Cardinal Francesco Coccopalmerio, president of the Pontifical Council for Legislative Texts, who also was a member of the commission, insisted the pope’s new rules were not about “annulling marriages”, but about recognising and declaring the nullity of a marriage, in other words, declaring that it never existed as a valid sacrament.
Although the new rules remove the obligation that a declaration of nullity automatically be appealed, he said, it does not remove the right of one of the parties to appeal the decision. However, he said, “and this is a great innovation”, if the appeals court believes the appeal is “obviously a delaying tactic”, the appeals court can issue a decree confirming the nullity of the marriage without a full process.
Mons Alejandro Bunge, secretary of the commission and a member of the Roman Rota, said the new processes are motivated by recognition of the church as a “field hospital”, as Pope Francis has described it. “For those who have special injuries – a marriage null from the beginning – we will have intensive care” in the form of more rapid annulment procedures.
While many marriage cases will continue to require time in order to arrive at the truth, he said, the longer procedure will be reserved to those cases in which it is not obvious that the marriage was null from the beginning and in which the couple does not agree that a real marriage never existed.

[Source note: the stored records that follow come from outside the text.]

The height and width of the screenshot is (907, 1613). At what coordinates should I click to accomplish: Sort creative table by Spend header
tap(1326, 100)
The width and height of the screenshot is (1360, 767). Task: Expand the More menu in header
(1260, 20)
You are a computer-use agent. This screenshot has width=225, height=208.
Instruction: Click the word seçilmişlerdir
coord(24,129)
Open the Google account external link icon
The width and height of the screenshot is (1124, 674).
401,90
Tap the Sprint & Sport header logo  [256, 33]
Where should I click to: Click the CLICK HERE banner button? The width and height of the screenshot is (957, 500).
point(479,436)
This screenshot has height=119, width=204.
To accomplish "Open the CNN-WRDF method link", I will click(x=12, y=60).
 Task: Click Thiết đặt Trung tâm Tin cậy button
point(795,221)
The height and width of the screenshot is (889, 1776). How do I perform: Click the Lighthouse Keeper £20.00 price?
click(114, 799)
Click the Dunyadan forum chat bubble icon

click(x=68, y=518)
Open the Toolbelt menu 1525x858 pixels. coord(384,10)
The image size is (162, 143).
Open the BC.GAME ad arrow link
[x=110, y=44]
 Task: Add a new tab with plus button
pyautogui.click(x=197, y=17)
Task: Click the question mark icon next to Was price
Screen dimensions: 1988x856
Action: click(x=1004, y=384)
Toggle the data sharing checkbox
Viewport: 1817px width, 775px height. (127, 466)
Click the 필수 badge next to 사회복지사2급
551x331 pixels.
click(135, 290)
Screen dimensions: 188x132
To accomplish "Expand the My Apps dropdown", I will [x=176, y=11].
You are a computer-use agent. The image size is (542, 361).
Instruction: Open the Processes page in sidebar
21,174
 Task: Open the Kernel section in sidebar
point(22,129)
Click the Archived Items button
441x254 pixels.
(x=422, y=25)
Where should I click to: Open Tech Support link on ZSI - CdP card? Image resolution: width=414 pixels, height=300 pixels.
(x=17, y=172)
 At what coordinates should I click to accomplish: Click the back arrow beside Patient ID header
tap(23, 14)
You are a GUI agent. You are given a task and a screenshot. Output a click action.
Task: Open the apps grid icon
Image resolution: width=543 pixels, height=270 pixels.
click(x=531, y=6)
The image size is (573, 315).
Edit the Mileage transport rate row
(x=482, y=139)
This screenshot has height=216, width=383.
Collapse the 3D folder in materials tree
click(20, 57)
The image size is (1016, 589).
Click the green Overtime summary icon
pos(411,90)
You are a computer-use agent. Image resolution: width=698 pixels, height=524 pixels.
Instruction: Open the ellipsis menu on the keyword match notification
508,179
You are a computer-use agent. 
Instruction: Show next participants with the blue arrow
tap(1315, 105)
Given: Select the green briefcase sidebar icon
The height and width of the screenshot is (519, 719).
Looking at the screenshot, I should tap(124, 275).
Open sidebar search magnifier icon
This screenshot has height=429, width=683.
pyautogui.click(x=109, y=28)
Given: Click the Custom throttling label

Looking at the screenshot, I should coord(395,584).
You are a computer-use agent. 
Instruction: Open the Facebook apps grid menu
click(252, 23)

Byzantine Bishop Dimitrios Salachas of Greece, also a member of the commission that drafted the new rules, said they were urgent for his Eastern church. Some 90 per cent of his married faithful are married to a member of the Greek Orthodox Church, which permits second marriages under special penitential provisions.
Most Catholics who have divorced an Orthodox “don’t wait years and years” for the Catholic Church’s double declaration of nullity, he said. “They just leave,” finding it easier to follow the Orthodox Church’s procedures and begin a second union in the Orthodox Church.
The changes, he said, “were necessary, including to keep the Catholics” in the church.